## Excerpted passage
--*--

Yeah, sparring partners is a good analogy. We've worked together for 13 years now, and I think one of the things that's been just awesome about getting to the spot where we're at is this really isn't something I think either of us would've thought we'd be on stage talking about together, and to the point where we agree.

So I've been working with us at SPS Commerce for 19 years now. It's a really fun organization. Nate's going to chat a little bit more about it.

I oversee the cloud operations group: network security, access management accounts, the platform teams, deploy and observability teams, and the things that kind of go along in that space with SRE as well.

Our talk today is titled, "The Business Necessity for Platform Engineering."

Nathaniel Andersen

And I added the subtitle. It felt, especially when Andy first pitched it, a little overly prescriptive. And there have been times in my career where I've been like, "I don't need a platform. I just need it to work."

So I think this has been a really good conversation as we built this content, and I think probably is something that's evocative of conversations that, if you're a platform engineer, you've had with your delivery teams, or if you're a delivery team, you've had with some of your shared services teams.

Andy Domeier

Yeah, I believe once, not that recently, you've said the words "out of my way" to me in the past. I think folks can relate to that.

Nathaniel Andersen

But before we get into platform engineering needs to be treated like a product, treating delivery teams like customers, I thought it would be good to talk a little bit about the customers that we are collectively trying to serve, and the problems that I'm particularly targeting.

--*--

## Supplied material
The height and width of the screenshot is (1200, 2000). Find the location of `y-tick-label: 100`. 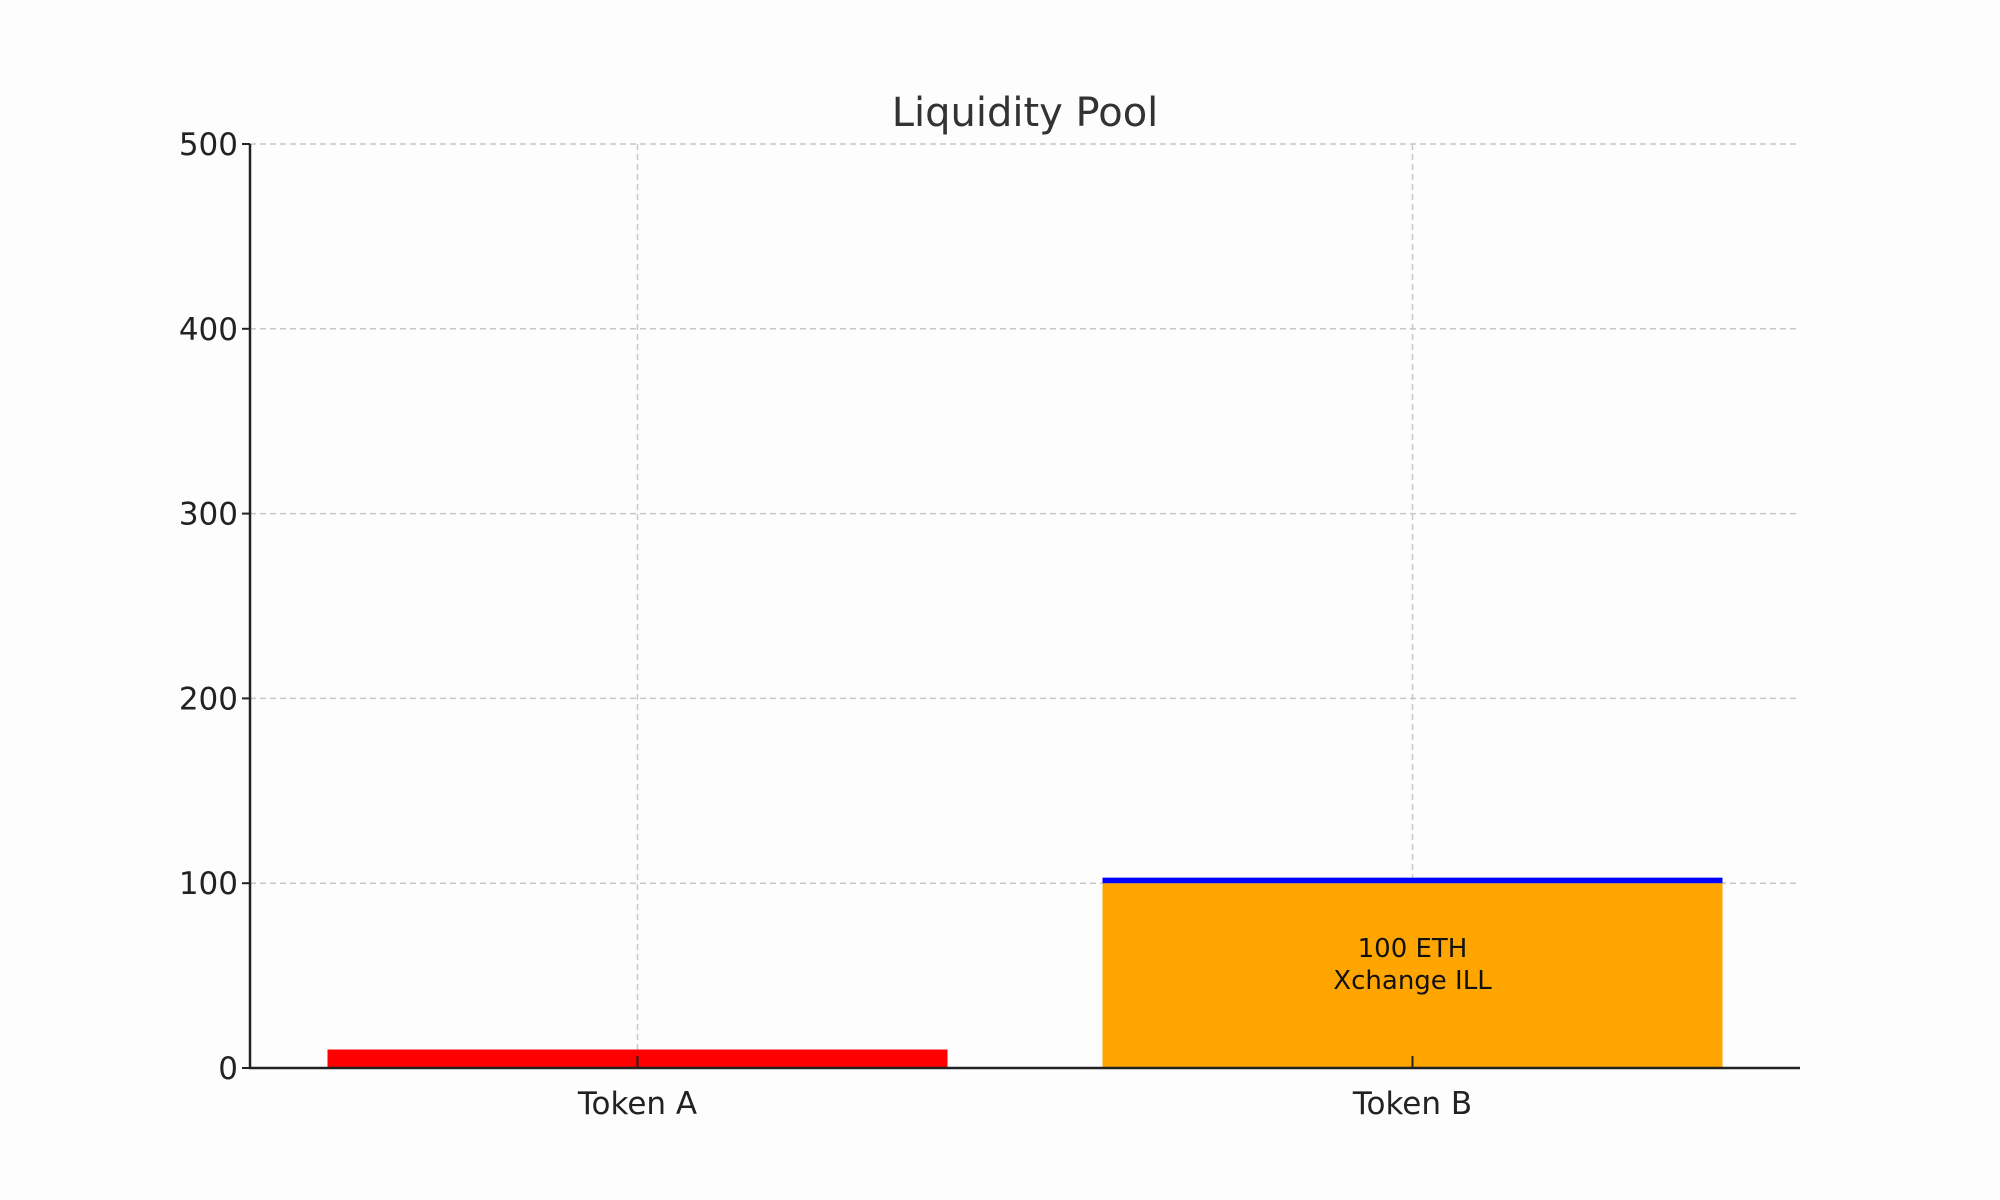

y-tick-label: 100 is located at coordinates (208, 884).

--*--

## Problems to work on
[a] In the platform engineering talk, rewrite the paragraph beginning "I oversee the cloud operations group" as a short bulleted list.
[b] Put this sentence from the platform engineering talk into Spanish: "Our talk today is titled, 'The Business Necessity for Platform Engineering.'"

## Answer set
[a]
The speaker oversees the cloud operations group, which includes:
- network security
- access management accounts
- the platform teams
- deploy and observability teams
- related work in that space, including SRE

[b] Nuestra charla de hoy se titula "La necesidad empresarial de la ingeniería de plataformas".